Somos todos iguais, é verdade, e nossa inteligência ou evolução espiritual nada tem a ver com a cor da nossa pele. Mas isso, como a igualdade formal, não basta. É só inverter a afirmação “a cor da pele não nos faz diferentes” para “não faz diferença a cor da pele”. No Brasil, a primeira afirmação é verdadeira, e a segunda é falsa. A escravidão acabou (?) mas não seus efeitos, ou seja, uma sociedade montada para manter o negro - e todos os que possam ameaçar a concentração da riqueza - em situação de inferioridade, através do racismo disfarçado e não admitido que nos marca. Não sou eu quem diz, é o sociólogo Florestan Fernandes.
Se, aos poucos, como sociedade, estamos vencendo as barreiras que não permitem aos negros ocupar todos os espaços que merecem, como brasileiros, isso se deve em boa parte a políticas afirmativas. E os negros que entraram nas universidades por cotas mostram que são tão bons quanto os brancos, ou seja, somos, sim, iguais. Só que o vestibular era uma barreira intransponível em muitos cursos para quem não vinha de escola particular, e era isento de um trajetória de vida de discriminação velada ou aberta, que minam a autoestima e o desempenho da criança e do jovem negros.
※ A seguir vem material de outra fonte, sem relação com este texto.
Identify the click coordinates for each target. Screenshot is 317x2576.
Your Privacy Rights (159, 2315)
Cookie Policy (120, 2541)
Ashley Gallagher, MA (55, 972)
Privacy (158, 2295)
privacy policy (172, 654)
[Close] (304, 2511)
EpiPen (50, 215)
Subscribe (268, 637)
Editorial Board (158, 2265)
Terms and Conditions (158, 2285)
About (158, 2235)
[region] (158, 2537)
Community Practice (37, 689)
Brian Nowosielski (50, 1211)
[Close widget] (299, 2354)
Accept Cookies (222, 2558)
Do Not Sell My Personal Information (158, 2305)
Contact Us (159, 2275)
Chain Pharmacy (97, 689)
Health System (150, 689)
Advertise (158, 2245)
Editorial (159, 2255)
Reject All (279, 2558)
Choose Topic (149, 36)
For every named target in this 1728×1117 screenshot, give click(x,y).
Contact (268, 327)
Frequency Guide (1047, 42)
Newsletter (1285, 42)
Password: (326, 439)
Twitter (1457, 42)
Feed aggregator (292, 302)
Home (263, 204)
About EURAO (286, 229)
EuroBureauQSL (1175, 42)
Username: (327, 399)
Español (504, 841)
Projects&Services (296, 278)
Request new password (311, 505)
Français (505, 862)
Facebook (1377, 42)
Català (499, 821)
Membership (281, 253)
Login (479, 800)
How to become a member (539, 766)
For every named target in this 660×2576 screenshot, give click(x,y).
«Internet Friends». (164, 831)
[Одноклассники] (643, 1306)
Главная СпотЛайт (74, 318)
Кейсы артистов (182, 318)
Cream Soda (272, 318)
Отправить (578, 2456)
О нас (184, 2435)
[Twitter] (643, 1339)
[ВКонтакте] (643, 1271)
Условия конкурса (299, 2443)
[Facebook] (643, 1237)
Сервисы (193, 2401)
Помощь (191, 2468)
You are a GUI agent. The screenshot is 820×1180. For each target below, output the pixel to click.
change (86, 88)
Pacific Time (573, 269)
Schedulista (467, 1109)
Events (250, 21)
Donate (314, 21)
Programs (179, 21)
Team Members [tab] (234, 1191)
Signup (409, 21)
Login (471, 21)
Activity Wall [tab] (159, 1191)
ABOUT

Todo somos iguais, mas se não houvesse cota, os alunos negros não teriam tido a chance de mostrar isso.

3 comentários:

Anônimo disse...

Perdóneme que le conteste en castellano, pues no tengo el teclado apto para el portugués.
Soy de uma familia muy pobre, pero como soy blanca tuve que esforzar-me muito para entrar en una universidad pública en Brasil. Ahora, vivo en el extranjero donde acabo de terminar un mestrado en una lengua distinta a mi lengua materna. Yo pude superar la barrera de la miseria sin ningún tipo de apoyo. Y como yo hay muchísimas chicas blancas que luchan, aunque son pocas las que consiguen.
Y ahora, ahí en Brasil, entre los alumnos de los colegios privados y la cota para los negros ¿Qué posibilidad les queda a los blancos pobres de entrar en una universidad pública?
A modo de conclusión, decir que no estoy en contra de la discriminación positiva, aunque creo que el criterio debería ser otro: la situación socio-económica independientemente del color.
Un saludo cordial

L.F.Cerri disse...

Hola, es un gusto recibir tu comentario, y lo agradezco. La idea de las cotas es facilitar la vida de personas como vos. La cotas para negros no son exclusivas, hay incluso cotas para situación sócio-económica en mi universidad, por ejemplo, y son mucho más largas que las cotas para negros. Entonces, no hay una competición ahí, pero sí una complementaridad de políticas para tornar más amplia la entrada de blancos pobres y negros en la universidad. Abrazo!

José Alexandre disse...

Pelo que tenho visto algumas universidades estão levando em conta também a questão social nos seus sistemas de cotas. Acredito que a discussão tende a amadurecer cada vez mais...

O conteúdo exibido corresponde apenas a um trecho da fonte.